Recently, Garvan researchers have taken part in a televised discussion about unexpected findings from personal DNA testing on SBS Insight, and have contributed to the development of community resources to support individuals in their decision-making process around personal DNA testing.
The complex question of ancestry testing
This week, Professor Vanessa Hayes (Genomics and Epigenetics Division, Garvan) was a guest on SBS Insight’s “DNA Surprises” episode. The show dealt with the complex issues around ancestry testing through online companies, and particularly the unexpected information ancestry testing can uncover.
Professor Hayes, an expert in ancient ancestry, human origins in Africa and the impact of ancient DNA variation on modern human disease, shared her perspectives on the limitations of different types of testing and the contribution of genetic research to the accuracy of ancestry tests.
Professor Hayes says, “The clear value of these online tests is that they are creating public awareness and debate into the use of genomics as we enter an era of precision medicine, where one’s individual DNA profile will be used to inform one’s medical care. However, the information learned from these tests is only as accurate or informative as the data available.”
“The majority of these tests to date interrogate no more than 0.02% of our DNA code, which includes over 6 billion ‘letters’. While this is certainly sufficient to determine direct family relatedness, making further assumptions on complex ancestral structure and more importantly complex diseases, raises serious concerns.”
She adds, “In a research setting our studies require a lengthy process of ethics approval, participant consent, individual de-identification, freedom for study withdraw and highest level of data security, for the very reasons and concerns raised by participants during the SBS insight DNA Surprises.”
Seeking community perspectives and developing new resources
Garvan is proud to be a partner in Genioz (Genomics: National Insights of Australians) which was a 3-year study funded by the Australian Research Council to understand Australians’ public awareness and expectations of personal genomic tests.

◆ **Work instructions**
**A)** Translate this sentence from the text on personal DNA testing into Spanish: "The show dealt with the complex issues around ancestry testing through online companies, and particularly the unexpected information ancestry testing can uncover."
**B)** Continue the text on personal DNA testing, picking up after its final sentence.

◆ **Provided data**

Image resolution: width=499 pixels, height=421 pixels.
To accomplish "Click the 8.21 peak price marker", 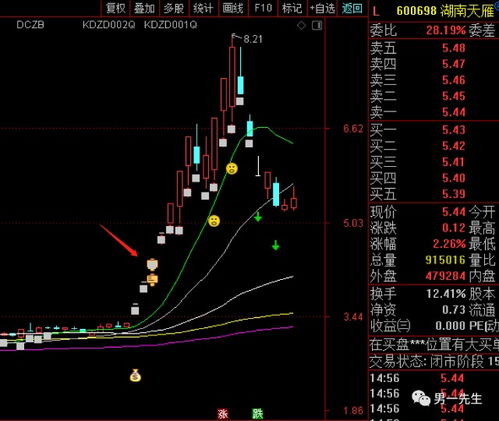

◆ **Answers to this exercise**
**A)** El programa abordó las complejas cuestiones en torno a las pruebas de ascendencia realizadas a través de empresas en línea y, en particular, la información inesperada que las pruebas de ascendencia pueden revelar.

**B)**
The study involved a total of around 3000 Australian participants in focus groups, interviews, surveys and workshops on their views on and experiences of online DNA testing. The first component of the research has been published in the European Journal of Human Genetics, and is freely available to read online.
Garvan’s Bronwyn Terrill (Kinghorn Centre for Clinical Genomics) has helped to research public views and develop community resources on personal DNA tests for the Genioz project.
Ms Terrill said, “We found that Australians are taking these tests for many reasons, including general curiosity, interest in genealogy and a hope for improved healthcare.
“However, DNA is shared between family members, so unexpected test results may raise issues both for the person being tested and their family. Depending on the testing company and type of test, there are also possible issues with accuracy of test results, expectations that are not met by the test and data privacy.
“The new Genioz community resources are based on Australians’ views, and touch upon questions to consider before you take a test, misconceptions about the testing process and the tests themselves to help people make decisions. ”
The Genioz resources complement a new position statement on online DNA testing, recently released by the Human Genetics Society of Australasia (HGSA). The HGSA position statement acknowledges the ongoing impacts of these tests, and recognises the need to support members of the community to make informed decisions about whether to order a test.